I awoke in the middle of the night last week and, sleepless, resumed these reflections. Windolene, Stergene, Germolene… most of these, I’m sure, mid-20th-century brands. I started leaping out of bed to write the names down — Margarine! Silkolene! Plasticine! Velveteen! What is it with this suffice ‘-ine’ or ‘-ene’? Why does it (or did it) sound so modern? In fact, ‘-ene’ just means pertaining to or related to, but it gained widespread use in scientific terminogy through its function of generating adjectival variants on root-concepts: polystyrene, pliocene, fluorine, kerosene. Anything ending in –ene/ine just sounds… well, terribly advanced.

The –enes did not have the monopoly of futuristic branding in the last century. There was a bit of a craze for ‘–on’ (the gas argon perhaps has something to answer for here), but assisted as a suffix by being the first syllable of our metropolis when prefixed with l, as in Skylon, Nylon. But there was Rayon too, and the washing powder Radion (in the days before radiation became a boo-word — and three cheers to Radox for sticking with it). Why, though, the mystique of ‘-ex’? Rolex, Durex, Spandex, Tippex, Travelex… all, and rather inexplicably, modern-sounding once; now dreadfully dated.

When the cuddlier and classier side of a product was favoured over the scientific, manufacturers added ‘-lux’: Dulux paints, Lux soap, Thermolux. What, I began to wonder, came before sci-fi as the key to modernity in trade-marking? What marked the Edwardian and interwar years?

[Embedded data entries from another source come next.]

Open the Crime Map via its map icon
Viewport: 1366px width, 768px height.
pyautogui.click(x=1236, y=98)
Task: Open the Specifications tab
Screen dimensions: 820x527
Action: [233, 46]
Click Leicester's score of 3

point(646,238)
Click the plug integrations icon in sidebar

A certain bright and cheerful jollity, I concluded, beginning again my leaps to the bedside table. And nothing indicated this better than the suffix ‘-o’. ‘Righto’, as Dad used to say. And we got Vimto, Brillo, Omo, Brasso, and the American jello. That whizzo ‘-o’ does, doesn’t it? Older readers may be able to enlighten me: one thinks of that ‘o-de-o’ refrain in Roaring Twenties songs.

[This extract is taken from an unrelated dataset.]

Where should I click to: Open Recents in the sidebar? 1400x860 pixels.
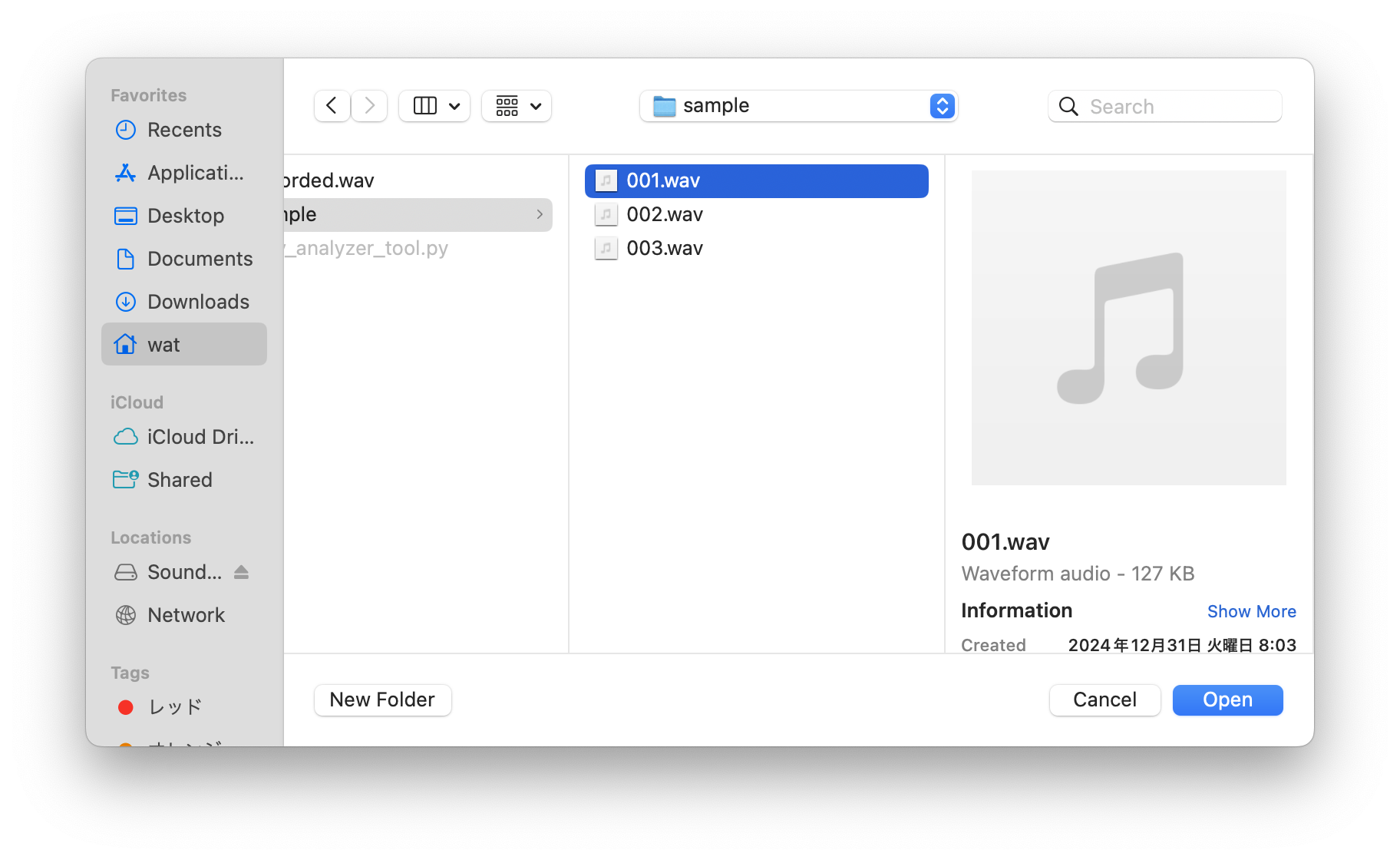coord(184,130)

Go back further (I’d been awake for hours now) and you reach an era when trade names in proprietary brands typically took the surname of the inventor or proprietor. Dr White’s Lemonade; Beechams Powders; Carter’s Little Liver Pills; Fry’s; Barclays, Coutts, Martin’s Bank; Clarks shoes; or Cadbury’s, Rowntree’s, Fox’s mints (1895).

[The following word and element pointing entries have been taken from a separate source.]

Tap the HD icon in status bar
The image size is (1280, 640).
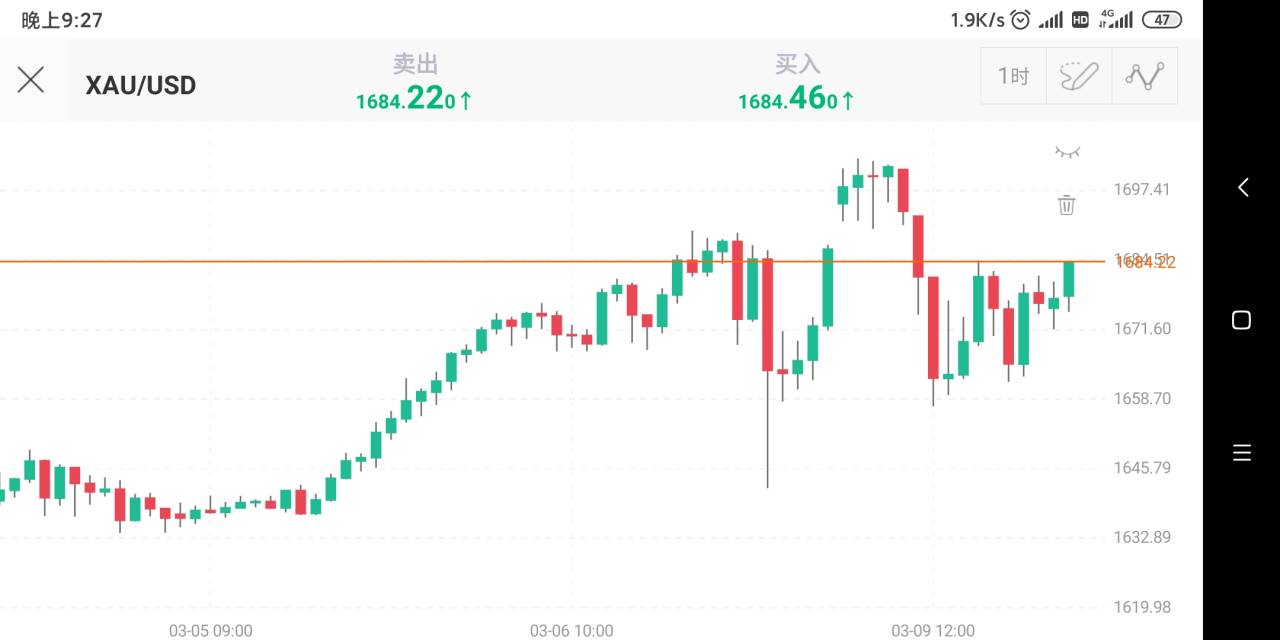point(1080,19)
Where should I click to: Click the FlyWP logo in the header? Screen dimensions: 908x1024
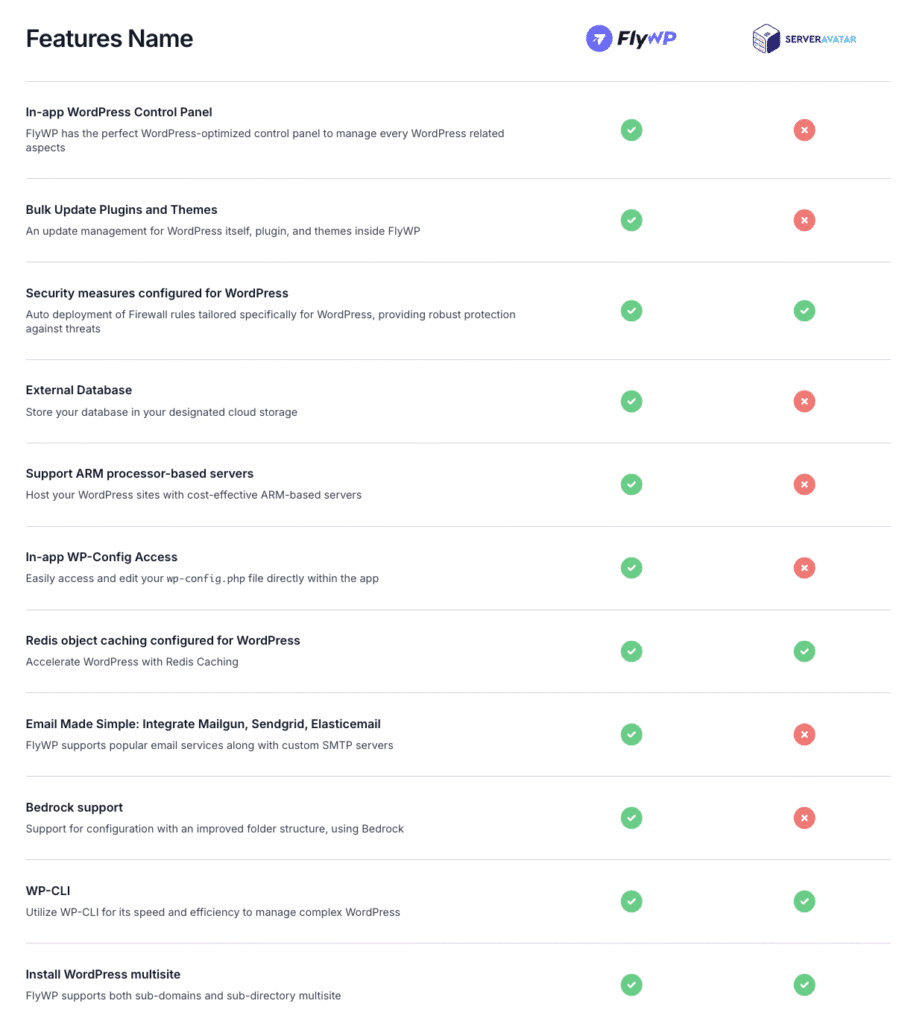(631, 39)
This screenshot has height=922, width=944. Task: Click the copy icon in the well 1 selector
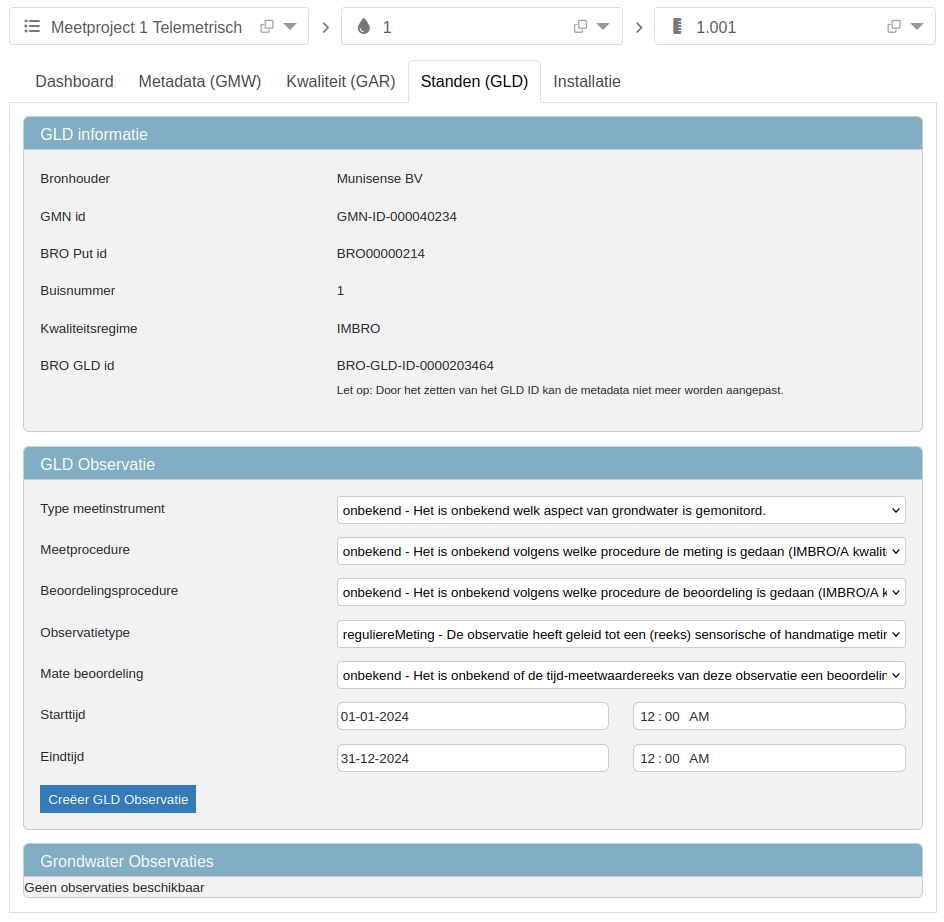click(x=580, y=27)
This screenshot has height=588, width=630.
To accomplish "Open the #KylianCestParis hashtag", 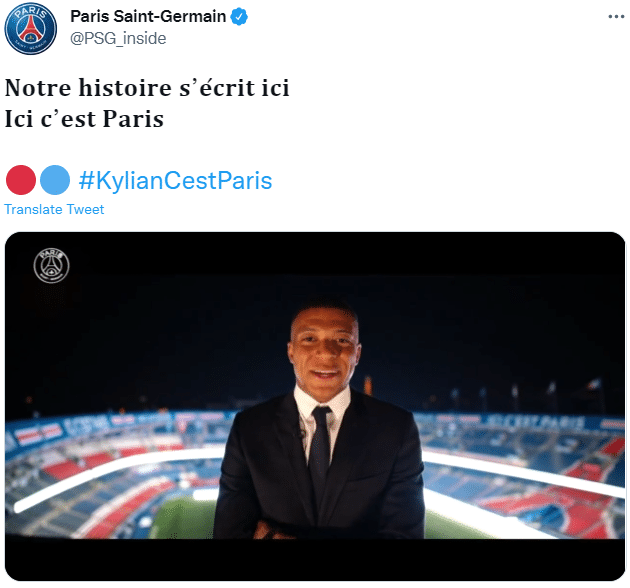I will [176, 180].
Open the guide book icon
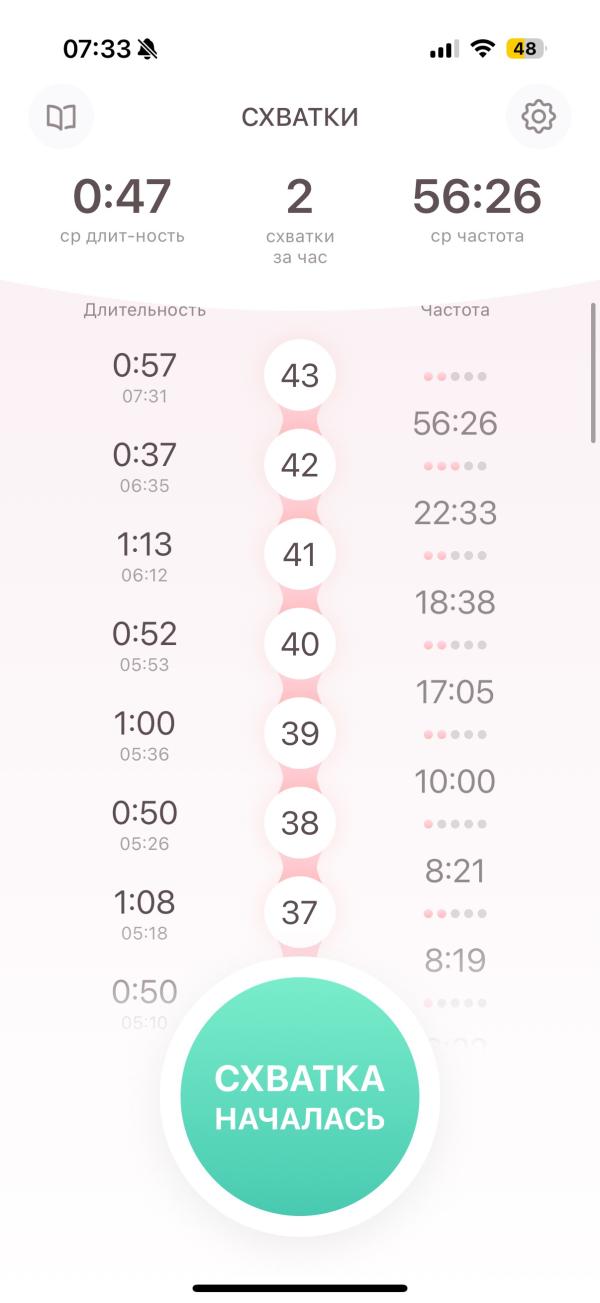The image size is (600, 1303). [x=61, y=117]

I sense that later, in the 20th-century, naming your product after its progenitor felt distinctly passé. But it was to come back into fashion at the end of the 20th century, when in what was probably a retro way, restaurants and fashion labels started to name themselves after people again, usually (now) using Christian names as well.

Then, over the turn of the 20th/21st centuries, we had the very brief flowering of language-unspecific trade names, doubtless associated in the public mind with globalisation. It has not caught on. I nearly left Norwich Union when it renamed itself Aviva, and am still unreconciled to the ghastly faux-internationalism it implies. Amid a storm of public and media derision, the poor old Post Office had to reverse its move to being called Consignia. Such reactions may perhaps reflect a certain revulsion against globalisation, as the fruits have turned sour.

And that’s before we get onto car branding (as I did, around dawn) and how this helps us understand what different epochs have seen the car as representing. At the end of the 19th century, proprietors’ names again dominate: Rolls-Royce, Daimler, Benz, Renault, Peugeot. Next comes a move towards names connoting freedom and mobility (Rover, the Riley Pathfinder), and then an aggressive, even predatory streak soon becomes evident: Jaguar, Hillman Minx, Humber Hawk/Snipe. As one approaches our own day, though, the names, like the mode of transport, tend to become fuzzier and more workaday: the Honda Civic representing a low-point of dullness, the glamour fading.

But by now the sun was up, ideas about what the naming of products may tell us about an epoch racing through my head. Someone should write a book about this.